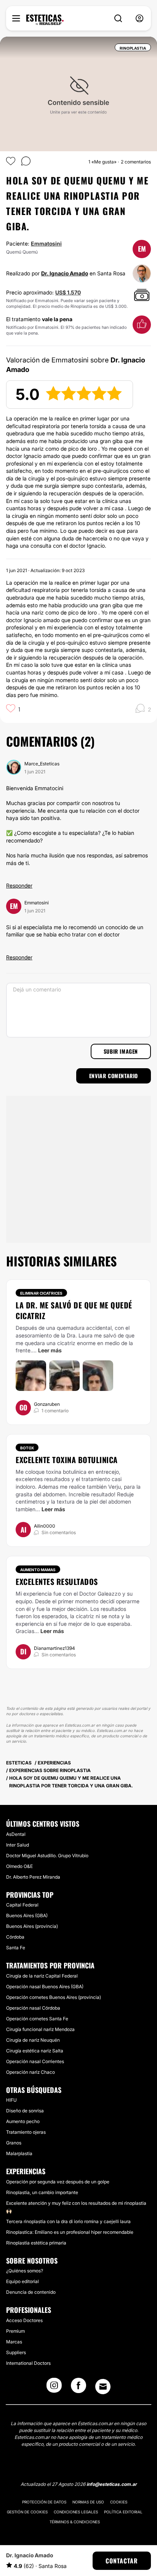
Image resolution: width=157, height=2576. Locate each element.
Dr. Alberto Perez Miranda (33, 1877)
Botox (27, 1448)
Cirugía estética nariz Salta (34, 2051)
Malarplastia (19, 2153)
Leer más (50, 1350)
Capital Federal (22, 1905)
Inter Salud (17, 1845)
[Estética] (45, 20)
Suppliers (16, 2352)
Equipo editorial (22, 2281)
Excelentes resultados (57, 1581)
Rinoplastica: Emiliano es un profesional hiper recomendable (69, 2232)
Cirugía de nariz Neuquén (33, 2040)
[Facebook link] (78, 2388)
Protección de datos (44, 2502)
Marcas (14, 2342)
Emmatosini (46, 243)
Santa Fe (15, 1947)
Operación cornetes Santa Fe (37, 2018)
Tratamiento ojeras (26, 2132)
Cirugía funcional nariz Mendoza (40, 2029)
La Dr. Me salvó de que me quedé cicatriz (74, 1310)
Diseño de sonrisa (25, 2111)
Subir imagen (121, 1051)
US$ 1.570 (68, 292)
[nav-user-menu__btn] (139, 18)
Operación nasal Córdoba (33, 2008)
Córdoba (15, 1937)
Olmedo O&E (19, 1866)
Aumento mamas (38, 1569)
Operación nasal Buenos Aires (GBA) (44, 1986)
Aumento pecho (23, 2121)
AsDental (16, 1834)
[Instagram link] (54, 2388)
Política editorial (123, 2512)
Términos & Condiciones (75, 2521)
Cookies (118, 2502)
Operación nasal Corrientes (35, 2061)
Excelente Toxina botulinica (67, 1459)
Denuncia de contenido (31, 2292)
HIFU (11, 2100)
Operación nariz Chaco (30, 2072)
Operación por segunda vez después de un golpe (57, 2182)
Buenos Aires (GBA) (27, 1915)
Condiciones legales (76, 2512)
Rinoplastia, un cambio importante (42, 2192)
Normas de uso (88, 2502)
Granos (13, 2143)
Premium (15, 2331)
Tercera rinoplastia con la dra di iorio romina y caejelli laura (68, 2221)
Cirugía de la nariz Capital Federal (42, 1976)
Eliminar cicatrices (41, 1293)
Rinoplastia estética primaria (36, 2243)
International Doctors (28, 2363)
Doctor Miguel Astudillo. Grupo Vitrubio (47, 1855)
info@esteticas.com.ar (112, 2484)
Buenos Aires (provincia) (32, 1926)
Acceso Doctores (24, 2320)
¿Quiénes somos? (24, 2271)
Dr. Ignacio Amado (64, 273)
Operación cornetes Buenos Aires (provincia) (53, 1997)
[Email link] (103, 2386)
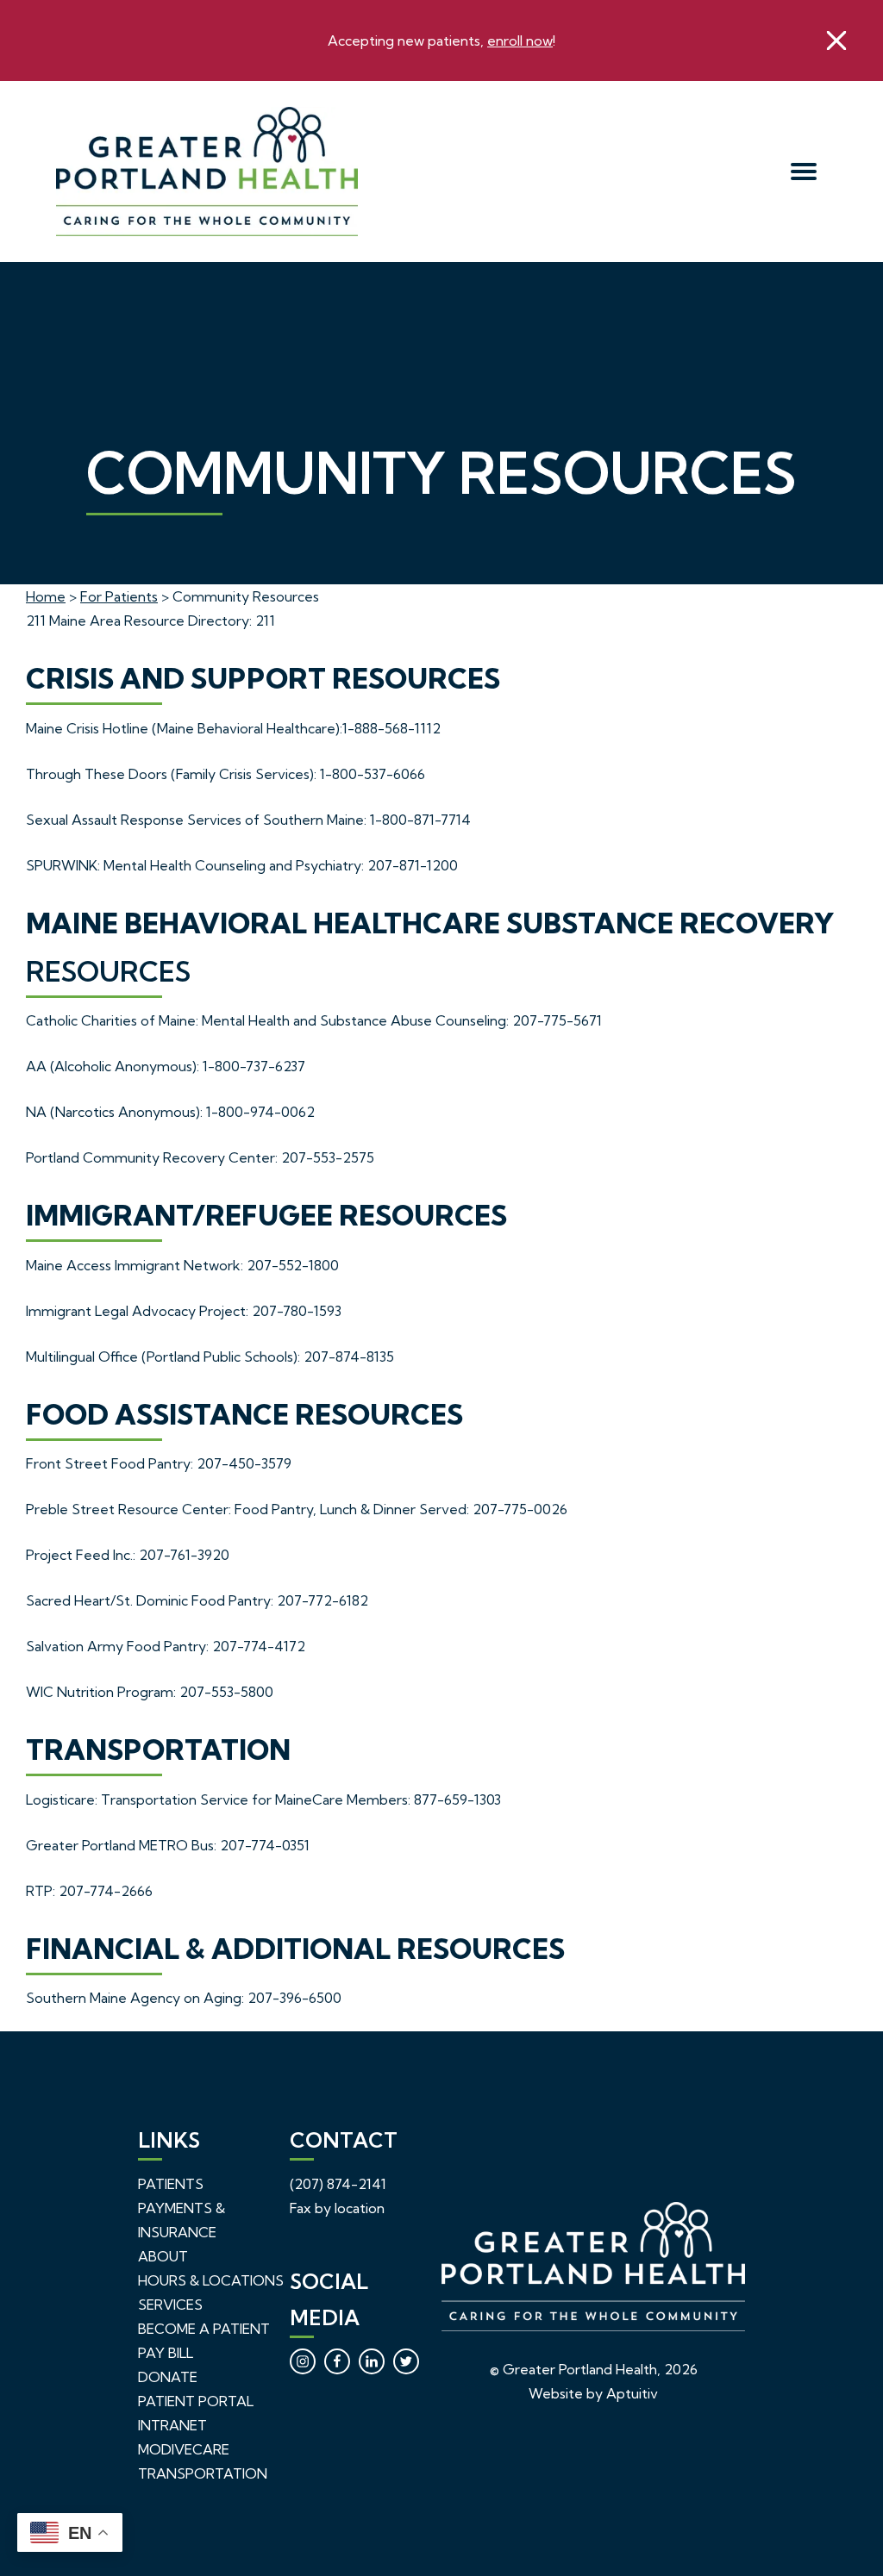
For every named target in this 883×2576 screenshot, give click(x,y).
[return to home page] (345, 171)
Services (170, 2304)
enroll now (520, 40)
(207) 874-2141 (338, 2183)
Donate (167, 2377)
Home (46, 596)
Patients (171, 2183)
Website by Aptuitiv (593, 2393)
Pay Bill (165, 2352)
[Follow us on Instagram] (303, 2361)
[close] (836, 40)
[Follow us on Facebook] (337, 2361)
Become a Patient (204, 2328)
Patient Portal (196, 2401)
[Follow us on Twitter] (406, 2361)
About (163, 2256)
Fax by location (337, 2208)
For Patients (119, 596)
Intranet (172, 2425)
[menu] (804, 171)
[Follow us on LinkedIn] (372, 2361)
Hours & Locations (211, 2280)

--

▸ **What you are asked to do**
Reproduce the lines above exactly, please, but not the pictures in them.

▸ **Finished exercise**
Image resolution: width=157, height=2576. Locate each element.
Dr. Alberto Perez Miranda (33, 1877)
Botox (27, 1448)
Cirugía estética nariz Salta (34, 2051)
Malarplastia (19, 2153)
Leer más (50, 1350)
Capital Federal (22, 1905)
Inter Salud (17, 1845)
[Estética] (45, 20)
Suppliers (16, 2352)
Equipo editorial (22, 2281)
Excelentes resultados (57, 1581)
Rinoplastica: Emiliano es un profesional hiper recomendable (69, 2232)
Cirugía de nariz Neuquén (33, 2040)
[Facebook link] (78, 2388)
Protección de datos (44, 2502)
Marcas (14, 2342)
Emmatosini (46, 243)
Santa Fe (15, 1947)
Operación cornetes Santa Fe (37, 2018)
Tratamiento ojeras (26, 2132)
Cirugía funcional nariz Mendoza (40, 2029)
La Dr. Me salvó de que me quedé cicatriz (74, 1310)
Diseño de sonrisa (25, 2111)
Subir imagen (121, 1051)
US$ 1.570 (68, 292)
[nav-user-menu__btn] (139, 18)
Operación nasal Córdoba (33, 2008)
Córdoba (15, 1937)
Olmedo O&E (19, 1866)
Aumento mamas (38, 1569)
Operación nasal Buenos Aires (GBA) (44, 1986)
Aumento pecho (23, 2121)
AsDental (16, 1834)
[Instagram link] (54, 2388)
Política editorial (123, 2512)
Términos & Condiciones (75, 2521)
Cookies (118, 2502)
Operación nasal Corrientes (35, 2061)
Excelente Toxina botulinica (67, 1459)
Denuncia de contenido (31, 2292)
HIFU (11, 2100)
Operación nariz Chaco (30, 2072)
Operación por segunda vez después de un golpe (57, 2182)
Buenos Aires (GBA) (27, 1915)
Condiciones legales (76, 2512)
Rinoplastia, un cambio importante (42, 2192)
Normas de uso (88, 2502)
Granos (13, 2143)
Premium (15, 2331)
Tercera rinoplastia con la dra di iorio romina y caejelli laura (68, 2221)
Cirugía de la nariz Capital Federal (42, 1976)
Eliminar cicatrices (41, 1293)
Rinoplastia estética primaria (36, 2243)
International Doctors (28, 2363)
Doctor Miguel Astudillo. Grupo Vitrubio (47, 1855)
info@esteticas.com.ar (112, 2484)
Buenos Aires (provincia) (32, 1926)
Acceso Doctores (24, 2320)
¿Quiénes somos? (24, 2271)
Dr. Ignacio Amado (64, 273)
Operación cornetes Buenos Aires (provincia) (53, 1997)
[Email link] (103, 2386)
For every named target in this 883×2576 screenshot, give click(x,y).
[return to home page] (345, 171)
Services (170, 2304)
enroll now (520, 40)
(207) 874-2141 (338, 2183)
Donate (167, 2377)
Home (46, 596)
Patients (171, 2183)
Website by Aptuitiv (593, 2393)
Pay Bill (165, 2352)
[Follow us on Instagram] (303, 2361)
[close] (836, 40)
[Follow us on Facebook] (337, 2361)
Become a Patient (204, 2328)
Patient Portal (196, 2401)
[Follow us on Twitter] (406, 2361)
About (163, 2256)
Fax by location (337, 2208)
For Patients (119, 596)
Intranet (172, 2425)
[menu] (804, 171)
[Follow us on LinkedIn] (372, 2361)
Hours & Locations (211, 2280)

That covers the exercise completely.